Ia rupanya memelihara tumor di rahim. Tak main-main ada tiga sekaligus. Satu di kanan, satu di kiri, dan lainnya di ujung rahim. Sehingga ia harus melalui dua kali operasi.

Operasi terakhir rampung Rabu lalu. Kini ia masih kepayahan jalan karena luka operasi yang belum kering. Oh ya, separuh indung rahim kirinya ikut dipotong karena tumor yang tumbuh di sana lebih berbahaya. Gara-gara ini, Ibu kemungkinan besar tidak akan menstruasi lagi di umurnya yang masih 46 tahun.

Dua bulan ini jelas adalah masa-masa paling sulit. Ibu adalah oli penggerak keluarganya. Kealpaannya karena sakit jelas membuat yang lain ikut tertatih-tatih. Saya sendiri lebih 10 hari berturut-turut tidak masuk kantor karena harus kena shift jaga Ibu.

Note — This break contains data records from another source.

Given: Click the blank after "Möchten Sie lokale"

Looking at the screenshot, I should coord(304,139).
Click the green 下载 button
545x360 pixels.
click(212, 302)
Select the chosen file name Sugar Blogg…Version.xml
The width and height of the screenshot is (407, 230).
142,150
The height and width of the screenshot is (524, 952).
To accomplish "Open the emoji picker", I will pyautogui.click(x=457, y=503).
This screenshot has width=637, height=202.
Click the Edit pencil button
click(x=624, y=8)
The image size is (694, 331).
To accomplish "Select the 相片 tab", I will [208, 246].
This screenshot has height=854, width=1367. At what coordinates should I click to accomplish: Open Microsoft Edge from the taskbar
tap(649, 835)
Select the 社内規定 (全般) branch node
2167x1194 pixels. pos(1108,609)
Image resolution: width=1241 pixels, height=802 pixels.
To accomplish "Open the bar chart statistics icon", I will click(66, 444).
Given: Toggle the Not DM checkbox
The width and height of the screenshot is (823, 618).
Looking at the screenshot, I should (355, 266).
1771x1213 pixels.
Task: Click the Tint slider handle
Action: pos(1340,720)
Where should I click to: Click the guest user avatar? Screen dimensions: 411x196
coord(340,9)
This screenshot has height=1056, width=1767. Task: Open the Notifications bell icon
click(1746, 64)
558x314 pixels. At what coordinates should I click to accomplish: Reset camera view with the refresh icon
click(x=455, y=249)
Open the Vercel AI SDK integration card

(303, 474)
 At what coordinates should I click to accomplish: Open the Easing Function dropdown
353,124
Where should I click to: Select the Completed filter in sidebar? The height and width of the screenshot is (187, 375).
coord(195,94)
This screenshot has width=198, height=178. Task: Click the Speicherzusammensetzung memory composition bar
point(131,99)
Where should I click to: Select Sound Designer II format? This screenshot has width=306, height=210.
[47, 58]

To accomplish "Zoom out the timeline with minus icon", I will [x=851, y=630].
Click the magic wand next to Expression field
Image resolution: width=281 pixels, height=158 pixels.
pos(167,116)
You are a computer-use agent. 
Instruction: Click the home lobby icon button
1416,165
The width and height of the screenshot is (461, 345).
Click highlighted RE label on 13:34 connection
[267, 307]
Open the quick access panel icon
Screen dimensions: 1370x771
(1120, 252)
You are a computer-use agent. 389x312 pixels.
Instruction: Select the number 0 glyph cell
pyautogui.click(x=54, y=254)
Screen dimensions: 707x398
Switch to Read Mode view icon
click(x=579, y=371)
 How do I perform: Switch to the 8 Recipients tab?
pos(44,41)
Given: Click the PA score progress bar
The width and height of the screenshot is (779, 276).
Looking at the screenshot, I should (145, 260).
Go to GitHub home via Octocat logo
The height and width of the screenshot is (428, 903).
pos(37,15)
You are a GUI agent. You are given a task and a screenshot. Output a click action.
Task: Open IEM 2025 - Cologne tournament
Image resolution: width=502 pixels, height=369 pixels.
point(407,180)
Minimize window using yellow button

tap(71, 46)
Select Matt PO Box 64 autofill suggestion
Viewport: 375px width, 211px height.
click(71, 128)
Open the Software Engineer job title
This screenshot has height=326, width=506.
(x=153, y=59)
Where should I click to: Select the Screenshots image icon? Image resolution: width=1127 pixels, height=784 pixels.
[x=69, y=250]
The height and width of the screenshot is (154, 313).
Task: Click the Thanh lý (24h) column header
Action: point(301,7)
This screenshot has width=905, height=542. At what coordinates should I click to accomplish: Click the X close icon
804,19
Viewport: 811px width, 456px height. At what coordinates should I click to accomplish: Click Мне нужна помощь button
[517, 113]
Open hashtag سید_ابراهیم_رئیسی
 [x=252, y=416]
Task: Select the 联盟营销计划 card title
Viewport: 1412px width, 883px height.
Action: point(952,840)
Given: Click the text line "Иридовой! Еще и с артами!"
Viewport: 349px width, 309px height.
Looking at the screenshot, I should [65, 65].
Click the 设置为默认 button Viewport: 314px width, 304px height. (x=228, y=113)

Selain sakit di perutnya, Ibu juga punya diabetes yang cukup menyusahkan proses pengangkatan tumor. Angka gula darah yang terlalu tinggi akan membuat luka operasinya susah kering. Sehingga dua bulan ini, salah satu masa tersulit adalah ketika harus memantau turun naiknya gula darah Ibu.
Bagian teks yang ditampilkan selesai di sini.